On Monday, 26 September 2016 at 11:11:20 UTC, Joseph Rushton
Wakeling wrote:
On Saturday, 24 September 2016 at 07:20:25 UTC, Ilya Yaroshenko
wrote:
Please help to improve the blog post during this weekend. It
will be announced in the Reddit.
One other place that a little more explanation could be helpful
is this sentence:
"It is written completely in D for LDC (LLVM D Compiler),
without any assembler blocks."
It would be nice to describe (if it can be summarized in a
sentence) why Mir GLAS relies on LDC and/or LLVM, and what
differences in outcome can be expected if one uses a different
compiler (will it not work at all, or just not as well?).

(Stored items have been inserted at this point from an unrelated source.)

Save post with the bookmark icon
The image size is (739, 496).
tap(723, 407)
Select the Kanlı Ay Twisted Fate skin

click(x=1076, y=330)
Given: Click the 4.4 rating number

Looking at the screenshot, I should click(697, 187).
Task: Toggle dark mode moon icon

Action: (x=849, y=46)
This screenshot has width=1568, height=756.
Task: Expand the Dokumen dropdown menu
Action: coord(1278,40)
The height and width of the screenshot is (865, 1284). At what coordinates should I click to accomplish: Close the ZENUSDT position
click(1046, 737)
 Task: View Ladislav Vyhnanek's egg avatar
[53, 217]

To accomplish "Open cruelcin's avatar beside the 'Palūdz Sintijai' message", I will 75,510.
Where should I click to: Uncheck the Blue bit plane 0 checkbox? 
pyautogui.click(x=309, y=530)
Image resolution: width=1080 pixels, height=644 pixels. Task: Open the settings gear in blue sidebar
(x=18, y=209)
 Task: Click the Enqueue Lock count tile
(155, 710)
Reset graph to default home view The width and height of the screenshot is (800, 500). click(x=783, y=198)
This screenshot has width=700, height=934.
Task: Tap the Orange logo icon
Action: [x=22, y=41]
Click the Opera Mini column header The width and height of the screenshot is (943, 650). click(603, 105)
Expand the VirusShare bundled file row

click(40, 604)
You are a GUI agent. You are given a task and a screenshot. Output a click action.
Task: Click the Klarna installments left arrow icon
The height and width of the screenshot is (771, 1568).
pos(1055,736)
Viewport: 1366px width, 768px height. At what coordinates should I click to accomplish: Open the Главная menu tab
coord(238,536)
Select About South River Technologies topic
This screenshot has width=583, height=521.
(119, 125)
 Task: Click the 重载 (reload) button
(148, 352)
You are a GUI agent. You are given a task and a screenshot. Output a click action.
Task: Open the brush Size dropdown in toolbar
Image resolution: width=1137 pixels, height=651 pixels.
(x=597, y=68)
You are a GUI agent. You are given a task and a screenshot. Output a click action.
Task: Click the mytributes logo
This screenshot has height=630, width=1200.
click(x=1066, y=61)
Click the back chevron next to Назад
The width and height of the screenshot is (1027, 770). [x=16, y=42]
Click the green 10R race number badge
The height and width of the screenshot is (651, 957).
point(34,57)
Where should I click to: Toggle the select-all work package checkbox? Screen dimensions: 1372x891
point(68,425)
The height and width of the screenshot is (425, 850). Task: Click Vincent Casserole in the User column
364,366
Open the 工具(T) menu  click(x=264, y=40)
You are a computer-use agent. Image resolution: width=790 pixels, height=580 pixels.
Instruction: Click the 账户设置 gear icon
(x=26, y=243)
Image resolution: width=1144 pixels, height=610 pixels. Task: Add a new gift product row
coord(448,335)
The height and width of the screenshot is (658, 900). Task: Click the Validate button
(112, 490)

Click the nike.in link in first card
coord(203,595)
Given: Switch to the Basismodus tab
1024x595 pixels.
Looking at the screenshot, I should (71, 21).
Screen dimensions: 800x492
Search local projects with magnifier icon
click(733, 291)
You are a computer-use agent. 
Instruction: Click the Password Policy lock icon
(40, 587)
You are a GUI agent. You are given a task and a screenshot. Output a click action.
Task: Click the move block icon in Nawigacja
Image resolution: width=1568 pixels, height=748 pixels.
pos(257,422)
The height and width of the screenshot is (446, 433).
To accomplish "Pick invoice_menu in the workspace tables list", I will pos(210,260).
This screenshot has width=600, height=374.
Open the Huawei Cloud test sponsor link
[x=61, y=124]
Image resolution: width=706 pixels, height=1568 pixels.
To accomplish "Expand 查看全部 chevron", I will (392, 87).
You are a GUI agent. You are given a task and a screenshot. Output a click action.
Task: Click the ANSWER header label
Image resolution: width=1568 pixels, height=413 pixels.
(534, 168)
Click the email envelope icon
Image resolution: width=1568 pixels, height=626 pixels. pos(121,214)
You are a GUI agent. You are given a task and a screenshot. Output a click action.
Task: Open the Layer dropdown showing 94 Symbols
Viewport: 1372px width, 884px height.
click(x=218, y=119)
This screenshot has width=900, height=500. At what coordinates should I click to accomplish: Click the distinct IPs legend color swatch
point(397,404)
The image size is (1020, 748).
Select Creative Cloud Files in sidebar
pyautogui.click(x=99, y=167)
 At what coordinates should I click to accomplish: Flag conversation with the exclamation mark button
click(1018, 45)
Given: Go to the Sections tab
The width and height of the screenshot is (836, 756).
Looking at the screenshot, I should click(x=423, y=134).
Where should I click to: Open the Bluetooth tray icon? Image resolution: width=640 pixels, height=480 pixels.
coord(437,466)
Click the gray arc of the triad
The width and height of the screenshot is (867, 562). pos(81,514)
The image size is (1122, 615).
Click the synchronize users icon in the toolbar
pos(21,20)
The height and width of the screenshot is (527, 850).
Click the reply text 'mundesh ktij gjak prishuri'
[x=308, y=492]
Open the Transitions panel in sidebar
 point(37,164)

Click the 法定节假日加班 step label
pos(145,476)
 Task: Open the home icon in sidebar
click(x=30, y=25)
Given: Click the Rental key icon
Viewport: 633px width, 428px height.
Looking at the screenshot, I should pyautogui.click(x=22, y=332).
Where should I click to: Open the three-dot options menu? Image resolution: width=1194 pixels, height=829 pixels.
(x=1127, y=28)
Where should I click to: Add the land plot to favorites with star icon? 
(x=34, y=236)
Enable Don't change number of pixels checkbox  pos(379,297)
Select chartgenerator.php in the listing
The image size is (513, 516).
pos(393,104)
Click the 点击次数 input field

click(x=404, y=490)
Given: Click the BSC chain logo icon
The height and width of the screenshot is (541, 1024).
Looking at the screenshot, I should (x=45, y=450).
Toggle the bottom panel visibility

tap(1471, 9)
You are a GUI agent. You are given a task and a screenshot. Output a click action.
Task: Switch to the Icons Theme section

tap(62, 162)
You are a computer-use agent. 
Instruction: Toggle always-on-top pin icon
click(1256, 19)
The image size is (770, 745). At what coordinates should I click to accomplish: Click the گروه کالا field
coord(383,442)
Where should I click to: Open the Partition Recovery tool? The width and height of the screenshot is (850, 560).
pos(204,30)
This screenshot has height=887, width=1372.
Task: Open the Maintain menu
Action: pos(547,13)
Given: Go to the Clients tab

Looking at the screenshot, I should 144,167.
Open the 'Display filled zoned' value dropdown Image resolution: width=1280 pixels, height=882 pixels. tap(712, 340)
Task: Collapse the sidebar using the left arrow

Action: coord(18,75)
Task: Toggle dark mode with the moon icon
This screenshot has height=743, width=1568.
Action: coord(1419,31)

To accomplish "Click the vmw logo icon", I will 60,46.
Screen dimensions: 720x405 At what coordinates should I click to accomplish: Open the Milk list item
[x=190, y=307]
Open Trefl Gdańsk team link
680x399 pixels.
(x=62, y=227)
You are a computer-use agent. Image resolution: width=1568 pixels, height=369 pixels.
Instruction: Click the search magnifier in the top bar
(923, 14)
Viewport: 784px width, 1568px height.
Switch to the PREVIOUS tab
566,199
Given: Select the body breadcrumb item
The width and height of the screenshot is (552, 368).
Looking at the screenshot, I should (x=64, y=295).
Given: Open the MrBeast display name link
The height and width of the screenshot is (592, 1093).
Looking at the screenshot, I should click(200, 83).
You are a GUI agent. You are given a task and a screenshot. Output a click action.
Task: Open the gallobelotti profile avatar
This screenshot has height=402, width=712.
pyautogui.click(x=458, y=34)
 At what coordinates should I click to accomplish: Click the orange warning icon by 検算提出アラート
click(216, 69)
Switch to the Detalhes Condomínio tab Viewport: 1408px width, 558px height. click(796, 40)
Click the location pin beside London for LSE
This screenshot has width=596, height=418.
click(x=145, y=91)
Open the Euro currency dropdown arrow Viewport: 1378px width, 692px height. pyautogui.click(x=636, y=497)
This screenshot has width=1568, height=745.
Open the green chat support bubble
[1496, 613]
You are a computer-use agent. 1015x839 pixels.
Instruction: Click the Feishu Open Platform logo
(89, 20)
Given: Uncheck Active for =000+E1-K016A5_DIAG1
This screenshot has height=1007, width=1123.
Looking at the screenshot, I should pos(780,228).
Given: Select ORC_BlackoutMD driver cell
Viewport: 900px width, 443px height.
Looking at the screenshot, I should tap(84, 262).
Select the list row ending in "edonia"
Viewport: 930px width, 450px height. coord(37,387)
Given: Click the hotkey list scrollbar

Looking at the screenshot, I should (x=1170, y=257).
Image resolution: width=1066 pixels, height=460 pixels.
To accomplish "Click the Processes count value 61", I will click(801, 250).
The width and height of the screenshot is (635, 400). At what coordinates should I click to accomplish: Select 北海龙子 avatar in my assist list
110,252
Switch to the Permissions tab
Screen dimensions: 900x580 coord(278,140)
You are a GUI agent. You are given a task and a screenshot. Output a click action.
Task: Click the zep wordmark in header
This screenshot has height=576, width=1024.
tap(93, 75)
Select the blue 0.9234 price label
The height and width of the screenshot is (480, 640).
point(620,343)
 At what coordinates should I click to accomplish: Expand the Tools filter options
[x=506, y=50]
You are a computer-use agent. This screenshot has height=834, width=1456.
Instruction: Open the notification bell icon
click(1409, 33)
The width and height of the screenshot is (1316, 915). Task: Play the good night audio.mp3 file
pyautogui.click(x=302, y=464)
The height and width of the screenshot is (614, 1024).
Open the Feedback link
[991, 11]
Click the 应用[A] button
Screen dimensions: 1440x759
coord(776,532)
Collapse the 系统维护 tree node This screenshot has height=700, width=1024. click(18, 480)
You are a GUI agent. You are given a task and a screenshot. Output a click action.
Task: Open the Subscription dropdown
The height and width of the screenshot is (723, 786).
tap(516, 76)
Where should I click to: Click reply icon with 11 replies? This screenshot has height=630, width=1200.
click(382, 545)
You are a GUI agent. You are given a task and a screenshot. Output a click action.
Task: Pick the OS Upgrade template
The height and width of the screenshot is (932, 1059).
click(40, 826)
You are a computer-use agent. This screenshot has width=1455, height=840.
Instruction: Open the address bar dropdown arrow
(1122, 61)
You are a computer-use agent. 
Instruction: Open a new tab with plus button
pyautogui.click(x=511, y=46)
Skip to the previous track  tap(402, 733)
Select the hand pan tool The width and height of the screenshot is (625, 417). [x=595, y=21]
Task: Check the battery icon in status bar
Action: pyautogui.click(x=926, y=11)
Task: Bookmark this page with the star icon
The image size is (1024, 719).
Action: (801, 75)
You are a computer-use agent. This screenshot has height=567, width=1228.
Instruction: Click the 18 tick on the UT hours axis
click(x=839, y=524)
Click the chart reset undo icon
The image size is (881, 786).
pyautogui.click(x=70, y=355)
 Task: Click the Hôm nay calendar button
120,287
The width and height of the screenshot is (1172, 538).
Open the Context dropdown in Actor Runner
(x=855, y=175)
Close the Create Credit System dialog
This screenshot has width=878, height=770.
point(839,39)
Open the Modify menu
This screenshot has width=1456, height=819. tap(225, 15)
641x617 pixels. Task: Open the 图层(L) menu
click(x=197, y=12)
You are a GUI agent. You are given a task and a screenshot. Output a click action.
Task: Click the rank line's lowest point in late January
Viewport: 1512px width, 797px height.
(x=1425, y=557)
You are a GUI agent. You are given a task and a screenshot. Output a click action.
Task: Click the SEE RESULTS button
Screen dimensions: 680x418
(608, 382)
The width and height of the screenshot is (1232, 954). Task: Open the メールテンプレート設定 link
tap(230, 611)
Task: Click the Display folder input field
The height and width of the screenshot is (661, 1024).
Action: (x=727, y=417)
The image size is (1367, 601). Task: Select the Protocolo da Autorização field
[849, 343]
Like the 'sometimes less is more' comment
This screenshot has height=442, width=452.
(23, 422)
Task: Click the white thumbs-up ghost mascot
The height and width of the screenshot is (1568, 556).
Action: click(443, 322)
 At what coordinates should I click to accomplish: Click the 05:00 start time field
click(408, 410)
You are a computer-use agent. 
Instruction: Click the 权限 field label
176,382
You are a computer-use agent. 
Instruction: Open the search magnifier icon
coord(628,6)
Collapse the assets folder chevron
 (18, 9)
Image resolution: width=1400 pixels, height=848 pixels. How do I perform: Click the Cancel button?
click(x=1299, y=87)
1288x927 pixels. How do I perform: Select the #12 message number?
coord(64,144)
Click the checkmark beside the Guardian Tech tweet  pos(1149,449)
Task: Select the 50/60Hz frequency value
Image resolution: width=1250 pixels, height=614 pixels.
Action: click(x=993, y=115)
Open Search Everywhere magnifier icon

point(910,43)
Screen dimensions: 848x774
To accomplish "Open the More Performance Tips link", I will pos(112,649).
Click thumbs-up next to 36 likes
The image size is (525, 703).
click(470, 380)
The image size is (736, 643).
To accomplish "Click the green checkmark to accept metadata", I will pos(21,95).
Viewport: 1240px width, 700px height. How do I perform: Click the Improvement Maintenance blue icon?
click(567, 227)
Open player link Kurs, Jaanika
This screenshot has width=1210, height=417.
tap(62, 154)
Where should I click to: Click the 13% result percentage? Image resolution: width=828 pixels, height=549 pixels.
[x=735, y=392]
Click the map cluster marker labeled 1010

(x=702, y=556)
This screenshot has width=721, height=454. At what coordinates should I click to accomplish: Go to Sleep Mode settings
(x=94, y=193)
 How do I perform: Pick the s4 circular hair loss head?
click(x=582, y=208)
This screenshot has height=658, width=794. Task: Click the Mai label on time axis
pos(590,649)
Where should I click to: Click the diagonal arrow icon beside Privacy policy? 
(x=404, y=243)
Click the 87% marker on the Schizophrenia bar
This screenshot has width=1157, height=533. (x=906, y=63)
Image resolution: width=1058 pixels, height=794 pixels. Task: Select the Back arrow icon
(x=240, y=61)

The broader topic of what compiler features Mir GLAS uses could
be the topic of an entire blog post in its own right, and might
be very interesting.
Updated:
Mir is LLVM-Accelerated Generic Numerical Library for Science and
Machine Learning. It requires LDC (LLVM D Compiler) for
compilation. Mir GLAS (Generic Linear Algebra Subprograms) has a
single generic kernel for all CPU targets, all floating point
types, and all complex types. It is written completely in D,
without any assembler blocks. In addition, Mir GLAS Level 3
kernels are not unrolled and produce tiny binary code, so they
put less pressure on the instruction cache in large applications.